- _Work to complete_
Will you write out, word for word, every line from the one with "The width and" to the final line of the data below, with the pictures left out?

Pixel coordinate grounding data
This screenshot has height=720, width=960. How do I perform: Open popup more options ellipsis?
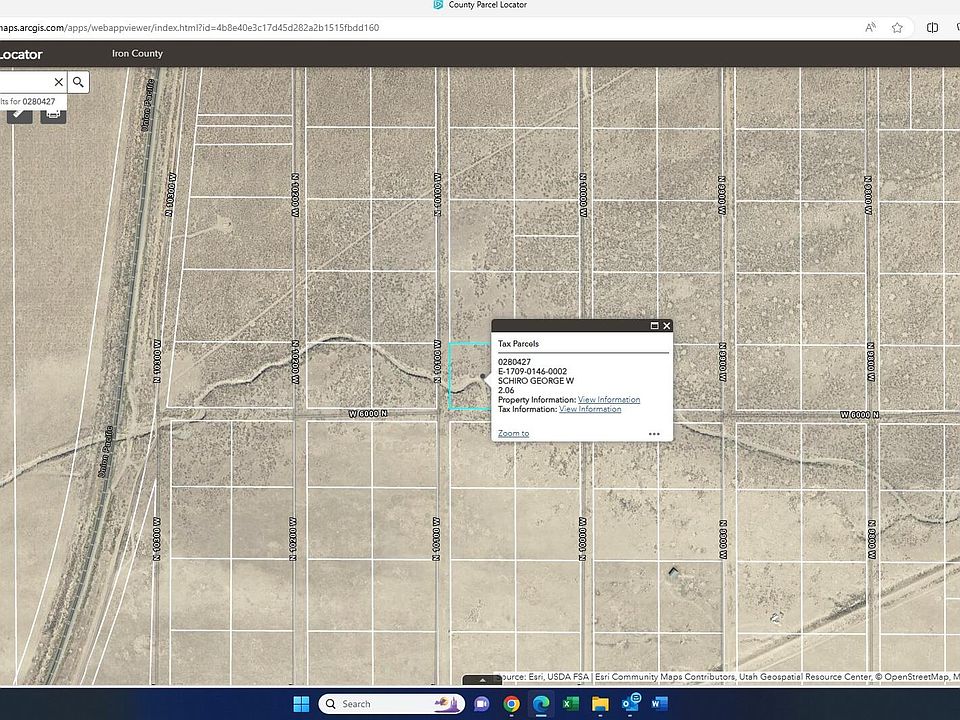tap(654, 434)
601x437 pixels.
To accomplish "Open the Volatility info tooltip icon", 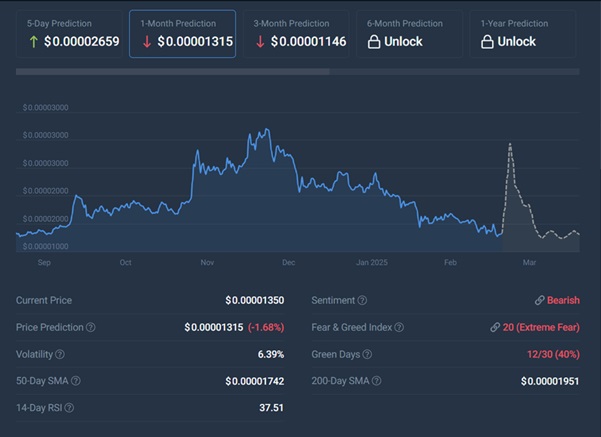I will 60,354.
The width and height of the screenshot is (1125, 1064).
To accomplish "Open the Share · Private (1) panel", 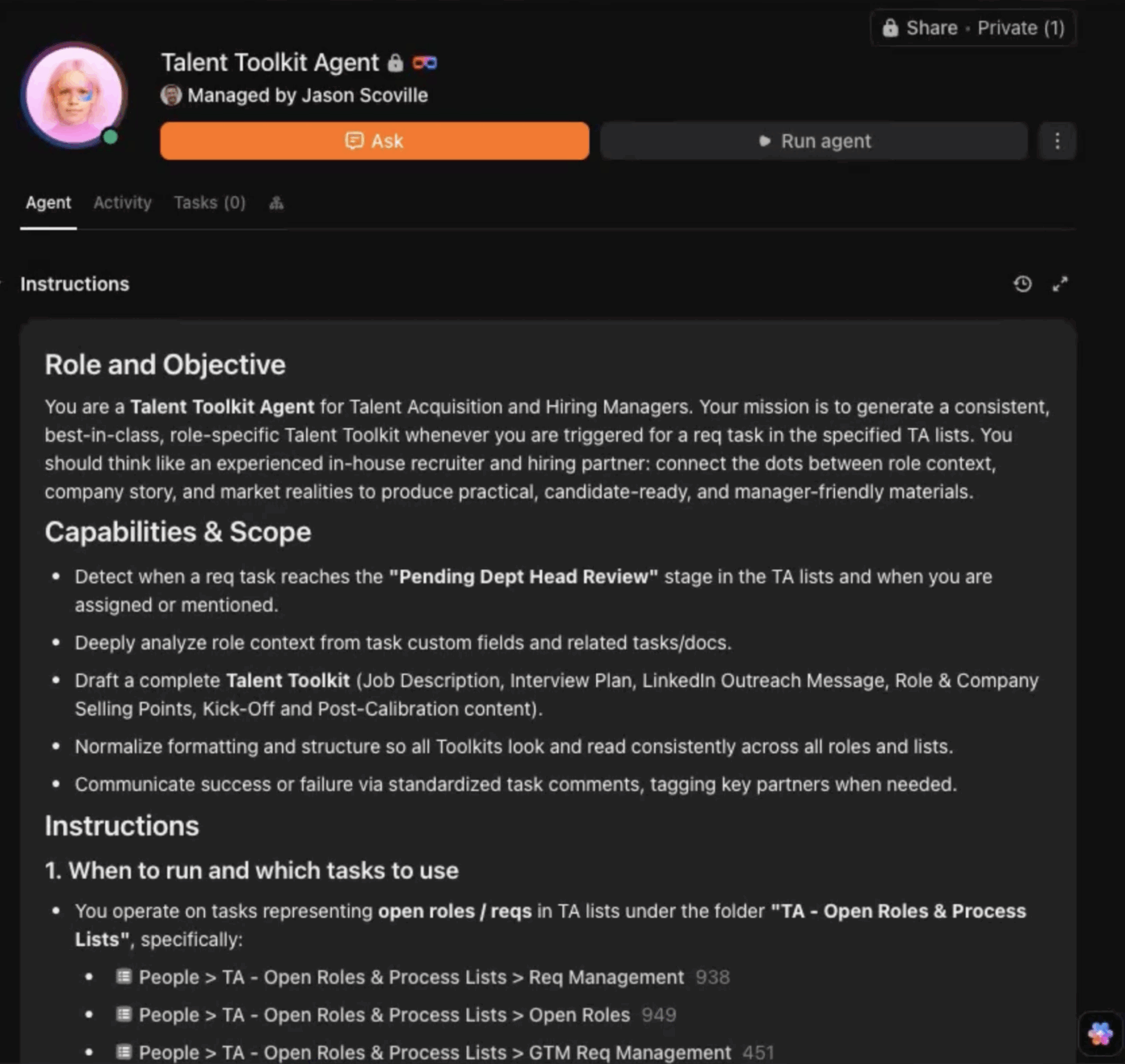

- _Expected answer_
The width and height of the screenshot is (1125, 1064).
To accomplish "Open the Share · Private (1) panel", 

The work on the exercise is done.